Enfermedad descompresiva


La enfermedad descompresiva es producida por la formación de burbujas de un gas inerte (en el caso del buceo recreativo nitrógeno) en el torrente sanguíneo. Ahora vamos a ver como es todo el proceso por el cual esas microburbujas nos causan problemas.


¿Cómo se acumula el nitrógeno en nuestro organismo?


Nitrógeno acumulamos siempre, en este momento, tienes en tus tejidos nitrógeno disuelto.

El problema empieza cuando comenzamos a descender.

El gas que usamos habitualmente, aire, contiene 21% de oxígeno y por redondear diremos que un 79% de nitrógeno.

Bajo el agua respiramos estos gases a la presión ambiente que nos circunda, por lo que se genera un gradiente de presión entra el gas en los pulmones y la sangre que lo recoge. Esto genera que se incluya en el torrente sanguíneo más gas disuelto. A continuación, se genera otro gradiente de presión entre el gas disuelto en la sangre y los tejidos, por lo que estos últimos comienzan a recoger gas para igualar la presión de dicho gas.


Este gas es el nitrógeno y se va acumulando en los diferentes tejidos del cuerpo.

En la superficie estamos saturados, nuestros tejidos están saturados de nitrógeno y no adquieren más. Cuando descendemos nos vamos saturando cada vez más de nitrógeno, dicha saturación dependerá de la profundidad y el tiempo de exposición. Podríamos permanecer para siempre a 40 metros de profundidad sin sufrir una enfermedad descompresiva si nunca ascendemos.


¿Y cuándo ocurre la descompresión?

Pues bien, esto ocurre cuando comenzamos a ascender, en ese momento los tejidos comienzan a soltar nitrógeno al torrente sanguíneo y este a nuestros pulmones. El verdadero problema ocurre cuando ascendemos y los tejidos expulsa mucha cantidad de nitrógeno y muy rápido a nuestro torrente sanguíneo. En ese momento es cuando se pueden formar burbujas o micro burbujas que pueden causarnos una enfermedad descompresiva.


Tenemos dos categorías de enfermedad descompresiva:


· Tipo I: Presenta dolor en extremidades, articulaciones y piel. Sus síntomas más comunes son manchas en la piel, picores, dolores musculares o dolores en las articulaciones, en algunos casos dolores muy profundos. Este tipo de enfermedad descompresiva no amenaza la vida del buceador.

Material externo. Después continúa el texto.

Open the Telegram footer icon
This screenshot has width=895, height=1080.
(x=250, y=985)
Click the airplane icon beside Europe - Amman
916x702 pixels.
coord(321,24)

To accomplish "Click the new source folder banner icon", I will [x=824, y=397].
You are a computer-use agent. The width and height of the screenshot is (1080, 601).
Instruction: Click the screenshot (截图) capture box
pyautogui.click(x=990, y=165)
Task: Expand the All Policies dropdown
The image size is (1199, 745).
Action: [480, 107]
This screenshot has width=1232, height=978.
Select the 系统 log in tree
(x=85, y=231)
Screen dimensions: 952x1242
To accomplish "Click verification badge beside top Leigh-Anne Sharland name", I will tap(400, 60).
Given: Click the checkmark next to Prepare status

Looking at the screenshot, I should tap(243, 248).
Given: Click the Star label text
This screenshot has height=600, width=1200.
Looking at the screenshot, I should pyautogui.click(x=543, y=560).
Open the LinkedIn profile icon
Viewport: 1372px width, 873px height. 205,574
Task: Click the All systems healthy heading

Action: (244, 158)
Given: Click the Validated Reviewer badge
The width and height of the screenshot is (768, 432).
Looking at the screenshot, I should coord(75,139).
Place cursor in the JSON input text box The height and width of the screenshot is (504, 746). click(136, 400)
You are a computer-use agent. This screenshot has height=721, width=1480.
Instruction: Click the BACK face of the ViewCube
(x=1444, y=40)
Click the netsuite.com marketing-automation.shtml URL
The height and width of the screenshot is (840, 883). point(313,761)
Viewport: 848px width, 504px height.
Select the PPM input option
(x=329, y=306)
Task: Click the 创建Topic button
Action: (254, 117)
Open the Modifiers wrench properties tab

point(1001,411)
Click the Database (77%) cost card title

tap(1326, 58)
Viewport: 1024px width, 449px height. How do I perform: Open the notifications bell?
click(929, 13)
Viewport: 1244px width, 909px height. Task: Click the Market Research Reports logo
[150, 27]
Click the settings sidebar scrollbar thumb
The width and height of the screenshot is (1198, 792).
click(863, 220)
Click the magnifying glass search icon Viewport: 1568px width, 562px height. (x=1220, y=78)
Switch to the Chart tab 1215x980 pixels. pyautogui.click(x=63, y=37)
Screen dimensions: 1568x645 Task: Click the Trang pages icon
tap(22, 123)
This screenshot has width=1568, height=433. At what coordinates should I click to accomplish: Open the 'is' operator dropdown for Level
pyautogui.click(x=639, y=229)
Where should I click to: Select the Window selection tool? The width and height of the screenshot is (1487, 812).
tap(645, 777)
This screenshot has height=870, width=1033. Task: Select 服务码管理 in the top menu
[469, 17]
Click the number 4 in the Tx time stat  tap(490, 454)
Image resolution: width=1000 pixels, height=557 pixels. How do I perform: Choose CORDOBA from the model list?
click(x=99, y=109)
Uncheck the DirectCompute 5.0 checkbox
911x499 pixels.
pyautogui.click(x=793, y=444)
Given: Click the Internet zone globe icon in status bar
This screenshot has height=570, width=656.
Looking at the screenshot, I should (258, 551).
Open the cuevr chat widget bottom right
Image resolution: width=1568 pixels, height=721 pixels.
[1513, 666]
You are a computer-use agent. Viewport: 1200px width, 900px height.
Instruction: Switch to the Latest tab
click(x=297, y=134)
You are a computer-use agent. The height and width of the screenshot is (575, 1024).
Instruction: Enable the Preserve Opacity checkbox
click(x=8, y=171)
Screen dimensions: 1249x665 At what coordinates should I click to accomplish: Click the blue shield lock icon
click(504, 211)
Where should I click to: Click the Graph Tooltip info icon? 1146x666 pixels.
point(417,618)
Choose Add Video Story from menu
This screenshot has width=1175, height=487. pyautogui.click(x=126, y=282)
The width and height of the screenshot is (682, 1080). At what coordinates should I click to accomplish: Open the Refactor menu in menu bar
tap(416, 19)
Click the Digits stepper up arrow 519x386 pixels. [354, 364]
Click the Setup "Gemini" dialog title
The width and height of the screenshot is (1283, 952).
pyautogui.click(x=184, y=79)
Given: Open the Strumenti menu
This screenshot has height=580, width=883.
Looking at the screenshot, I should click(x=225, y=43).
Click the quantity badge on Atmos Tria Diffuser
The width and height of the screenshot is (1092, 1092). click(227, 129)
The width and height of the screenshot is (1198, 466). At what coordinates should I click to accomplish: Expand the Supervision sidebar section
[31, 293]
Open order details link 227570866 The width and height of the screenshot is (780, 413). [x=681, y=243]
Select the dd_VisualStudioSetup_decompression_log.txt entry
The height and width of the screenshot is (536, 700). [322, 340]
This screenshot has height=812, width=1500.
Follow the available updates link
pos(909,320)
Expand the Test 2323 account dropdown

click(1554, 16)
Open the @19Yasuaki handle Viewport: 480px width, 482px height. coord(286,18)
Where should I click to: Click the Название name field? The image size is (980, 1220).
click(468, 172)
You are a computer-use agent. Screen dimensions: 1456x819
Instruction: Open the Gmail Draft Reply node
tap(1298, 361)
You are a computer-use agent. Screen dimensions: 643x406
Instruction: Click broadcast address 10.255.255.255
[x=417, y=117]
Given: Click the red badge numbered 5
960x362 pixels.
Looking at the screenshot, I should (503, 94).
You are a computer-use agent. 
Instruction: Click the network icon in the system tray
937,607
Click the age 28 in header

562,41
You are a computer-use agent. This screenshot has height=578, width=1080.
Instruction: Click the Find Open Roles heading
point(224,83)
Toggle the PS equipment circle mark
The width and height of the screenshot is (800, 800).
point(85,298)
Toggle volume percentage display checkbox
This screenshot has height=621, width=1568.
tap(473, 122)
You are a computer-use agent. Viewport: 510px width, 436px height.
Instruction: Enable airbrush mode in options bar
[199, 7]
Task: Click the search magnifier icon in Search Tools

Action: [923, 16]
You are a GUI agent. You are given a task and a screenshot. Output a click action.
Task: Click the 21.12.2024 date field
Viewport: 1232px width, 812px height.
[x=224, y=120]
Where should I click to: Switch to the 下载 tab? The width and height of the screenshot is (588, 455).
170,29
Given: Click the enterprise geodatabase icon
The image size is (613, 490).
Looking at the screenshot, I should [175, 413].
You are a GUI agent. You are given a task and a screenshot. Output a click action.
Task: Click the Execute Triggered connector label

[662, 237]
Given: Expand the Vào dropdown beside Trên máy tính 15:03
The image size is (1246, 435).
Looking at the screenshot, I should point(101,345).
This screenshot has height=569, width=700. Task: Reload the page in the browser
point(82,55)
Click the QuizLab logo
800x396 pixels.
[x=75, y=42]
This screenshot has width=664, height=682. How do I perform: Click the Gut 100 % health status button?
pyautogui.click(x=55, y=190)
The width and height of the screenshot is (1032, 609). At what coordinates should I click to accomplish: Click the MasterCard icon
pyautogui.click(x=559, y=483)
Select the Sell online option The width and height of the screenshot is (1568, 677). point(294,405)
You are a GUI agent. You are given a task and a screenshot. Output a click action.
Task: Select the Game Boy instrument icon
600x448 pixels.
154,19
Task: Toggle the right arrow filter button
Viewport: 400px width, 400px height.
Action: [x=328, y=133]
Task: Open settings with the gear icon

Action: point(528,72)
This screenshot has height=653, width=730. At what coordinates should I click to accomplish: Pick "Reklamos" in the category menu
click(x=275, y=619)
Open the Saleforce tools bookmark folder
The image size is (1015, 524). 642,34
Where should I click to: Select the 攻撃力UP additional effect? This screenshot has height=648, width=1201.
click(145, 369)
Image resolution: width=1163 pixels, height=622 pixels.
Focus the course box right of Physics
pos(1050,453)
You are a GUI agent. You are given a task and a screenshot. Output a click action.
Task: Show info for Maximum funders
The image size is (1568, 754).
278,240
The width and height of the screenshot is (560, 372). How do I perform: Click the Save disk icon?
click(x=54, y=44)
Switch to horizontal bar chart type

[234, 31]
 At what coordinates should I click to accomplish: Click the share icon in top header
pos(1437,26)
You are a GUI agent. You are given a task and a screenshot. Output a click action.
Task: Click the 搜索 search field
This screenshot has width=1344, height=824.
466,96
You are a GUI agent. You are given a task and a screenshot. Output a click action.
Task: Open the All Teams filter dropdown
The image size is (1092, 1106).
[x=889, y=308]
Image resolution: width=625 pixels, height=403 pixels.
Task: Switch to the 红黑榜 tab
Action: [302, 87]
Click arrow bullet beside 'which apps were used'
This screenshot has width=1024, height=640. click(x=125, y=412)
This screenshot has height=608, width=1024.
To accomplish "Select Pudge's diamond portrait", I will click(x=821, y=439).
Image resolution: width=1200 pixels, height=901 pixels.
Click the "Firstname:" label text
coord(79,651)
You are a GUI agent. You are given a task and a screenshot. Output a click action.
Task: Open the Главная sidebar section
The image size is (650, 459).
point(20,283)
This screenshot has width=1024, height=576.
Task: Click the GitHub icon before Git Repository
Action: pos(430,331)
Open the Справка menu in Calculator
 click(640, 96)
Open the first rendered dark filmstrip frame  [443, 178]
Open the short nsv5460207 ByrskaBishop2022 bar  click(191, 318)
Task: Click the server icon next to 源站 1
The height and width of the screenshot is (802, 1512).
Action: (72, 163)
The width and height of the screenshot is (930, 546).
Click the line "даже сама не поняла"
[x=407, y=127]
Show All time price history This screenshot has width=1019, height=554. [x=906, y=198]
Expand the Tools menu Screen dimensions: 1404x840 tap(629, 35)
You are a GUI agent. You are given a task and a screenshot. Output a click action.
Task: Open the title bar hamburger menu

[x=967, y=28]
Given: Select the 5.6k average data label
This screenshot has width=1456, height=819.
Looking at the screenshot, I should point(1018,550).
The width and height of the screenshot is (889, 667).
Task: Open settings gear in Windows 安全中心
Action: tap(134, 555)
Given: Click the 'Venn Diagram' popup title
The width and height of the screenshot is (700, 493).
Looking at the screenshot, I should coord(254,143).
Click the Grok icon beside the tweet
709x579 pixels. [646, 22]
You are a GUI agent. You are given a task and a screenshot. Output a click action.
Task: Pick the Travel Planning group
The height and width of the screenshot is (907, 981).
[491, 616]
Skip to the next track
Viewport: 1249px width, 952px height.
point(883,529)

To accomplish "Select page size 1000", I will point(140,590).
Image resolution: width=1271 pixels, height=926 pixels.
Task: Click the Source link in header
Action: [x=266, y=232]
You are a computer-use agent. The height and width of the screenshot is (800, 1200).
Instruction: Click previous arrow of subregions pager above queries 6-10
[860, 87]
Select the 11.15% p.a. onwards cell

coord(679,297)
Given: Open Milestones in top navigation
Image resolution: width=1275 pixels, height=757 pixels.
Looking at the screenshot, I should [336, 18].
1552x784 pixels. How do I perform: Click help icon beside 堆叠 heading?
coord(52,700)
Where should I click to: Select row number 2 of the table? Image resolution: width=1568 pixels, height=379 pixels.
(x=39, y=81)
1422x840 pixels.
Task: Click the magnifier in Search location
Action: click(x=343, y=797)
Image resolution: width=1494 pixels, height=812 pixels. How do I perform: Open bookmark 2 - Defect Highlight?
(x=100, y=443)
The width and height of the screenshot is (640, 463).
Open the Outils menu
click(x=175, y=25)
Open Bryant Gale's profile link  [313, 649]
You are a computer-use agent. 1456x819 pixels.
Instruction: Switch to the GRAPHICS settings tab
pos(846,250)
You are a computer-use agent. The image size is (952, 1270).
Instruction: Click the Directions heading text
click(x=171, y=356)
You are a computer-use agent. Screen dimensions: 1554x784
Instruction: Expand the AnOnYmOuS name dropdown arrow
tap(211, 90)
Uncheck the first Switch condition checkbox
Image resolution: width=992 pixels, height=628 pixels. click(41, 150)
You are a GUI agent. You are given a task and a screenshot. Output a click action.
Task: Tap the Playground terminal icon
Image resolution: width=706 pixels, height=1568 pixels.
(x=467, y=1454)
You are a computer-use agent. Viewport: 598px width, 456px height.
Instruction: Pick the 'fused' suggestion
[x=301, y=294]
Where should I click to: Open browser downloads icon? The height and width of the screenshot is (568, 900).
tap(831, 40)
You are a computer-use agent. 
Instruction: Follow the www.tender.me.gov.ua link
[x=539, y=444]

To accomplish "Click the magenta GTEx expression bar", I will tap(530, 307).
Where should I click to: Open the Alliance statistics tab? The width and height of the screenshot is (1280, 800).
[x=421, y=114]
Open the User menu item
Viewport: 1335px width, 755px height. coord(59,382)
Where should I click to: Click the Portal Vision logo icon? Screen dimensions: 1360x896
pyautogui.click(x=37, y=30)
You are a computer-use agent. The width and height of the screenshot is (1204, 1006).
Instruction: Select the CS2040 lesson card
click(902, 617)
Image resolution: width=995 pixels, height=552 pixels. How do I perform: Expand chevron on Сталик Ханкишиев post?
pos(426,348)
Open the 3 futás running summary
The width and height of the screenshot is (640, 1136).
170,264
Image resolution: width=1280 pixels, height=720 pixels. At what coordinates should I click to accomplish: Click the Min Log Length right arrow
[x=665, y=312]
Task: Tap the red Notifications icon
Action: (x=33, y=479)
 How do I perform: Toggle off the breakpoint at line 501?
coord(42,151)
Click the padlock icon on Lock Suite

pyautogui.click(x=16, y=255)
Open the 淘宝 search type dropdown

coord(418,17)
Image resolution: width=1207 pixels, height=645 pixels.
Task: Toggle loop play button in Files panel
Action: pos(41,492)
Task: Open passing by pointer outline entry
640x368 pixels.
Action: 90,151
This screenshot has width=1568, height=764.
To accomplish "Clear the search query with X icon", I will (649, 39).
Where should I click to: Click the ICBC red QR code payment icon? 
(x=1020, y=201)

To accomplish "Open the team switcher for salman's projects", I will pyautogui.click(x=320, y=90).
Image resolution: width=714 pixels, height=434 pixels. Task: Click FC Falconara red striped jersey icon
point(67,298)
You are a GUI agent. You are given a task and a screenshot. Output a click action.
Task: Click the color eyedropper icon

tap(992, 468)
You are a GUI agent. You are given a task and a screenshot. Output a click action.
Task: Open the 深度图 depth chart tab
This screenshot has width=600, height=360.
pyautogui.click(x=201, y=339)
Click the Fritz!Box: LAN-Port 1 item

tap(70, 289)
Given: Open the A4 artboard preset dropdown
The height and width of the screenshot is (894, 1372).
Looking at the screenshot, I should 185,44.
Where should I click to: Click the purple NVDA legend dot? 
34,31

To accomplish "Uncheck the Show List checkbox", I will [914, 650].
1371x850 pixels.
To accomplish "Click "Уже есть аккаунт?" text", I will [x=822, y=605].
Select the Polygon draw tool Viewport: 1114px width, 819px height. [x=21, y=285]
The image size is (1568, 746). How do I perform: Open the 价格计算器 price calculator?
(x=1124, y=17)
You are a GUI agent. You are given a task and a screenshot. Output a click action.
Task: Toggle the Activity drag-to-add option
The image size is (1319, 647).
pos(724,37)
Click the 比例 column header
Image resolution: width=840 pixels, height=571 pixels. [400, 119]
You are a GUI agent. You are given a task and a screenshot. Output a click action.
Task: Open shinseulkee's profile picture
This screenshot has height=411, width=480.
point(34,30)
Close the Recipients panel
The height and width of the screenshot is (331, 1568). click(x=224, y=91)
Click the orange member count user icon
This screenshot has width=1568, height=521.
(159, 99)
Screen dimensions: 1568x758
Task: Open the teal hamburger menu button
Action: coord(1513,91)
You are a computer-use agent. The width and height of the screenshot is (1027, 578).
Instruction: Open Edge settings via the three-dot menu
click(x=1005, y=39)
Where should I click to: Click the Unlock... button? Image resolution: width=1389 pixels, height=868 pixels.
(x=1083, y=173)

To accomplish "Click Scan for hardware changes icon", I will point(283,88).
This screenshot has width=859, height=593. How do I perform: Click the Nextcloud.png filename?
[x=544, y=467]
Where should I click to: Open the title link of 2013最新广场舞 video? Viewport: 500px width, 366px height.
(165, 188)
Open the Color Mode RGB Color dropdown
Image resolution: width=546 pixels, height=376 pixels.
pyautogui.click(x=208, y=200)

· Tipo II: Afecta a órganos importantes del organismo como puede ser los pulmones, el cerebro o el sistema nervioso. Sus síntomas más comunes son mareos, ahogos, vértigos, sofocación, falta de visión, hormigueo, parálisis o adormecimiento de extremidades. Este tipo de enfermedad descompresiva si amenaza la vida del buceador.


La enfermedad descompresiva puede mostrar síntomas en el momento que salimos del agua o hasta 6 horas después de la inmersión.

¿Y qué hacemos para evitarla?


Es fácil, solo debemos ascender despacio y realizar unas paradas en nuestro ascenso para dejar que el cuerpo elimine la mayor cantidad de nitrógeno.


¿Cuántas paradas y que paradas debemos realizar?


Las paradas dependerán de la profundidad y el tiempo de fondo que realicemos. Existen diferentes métodos para calcular la profundidad, el número y el tiempo de cada parada que necesitamos para eliminar la mayor cantidad de nitrógeno posible. Tenemos las tablas Fedas, las tablas Bühlman, las tablas Deco 2000 y ordenadores de buceo preparados para dicho fin.

Esto no es la teoría de la descompresión, simplemente es una pequeña explicación de cómo asimilamos el nitrógeno y el proceso que ocurre mientras ascendemos. Os recordamos que no existe buceo sin descompresión, siempre añadimos más nitrógeno a nuestro organismo, por eso son importante las paradas de seguridad y aunque sean opcionales no debemos saltarlas.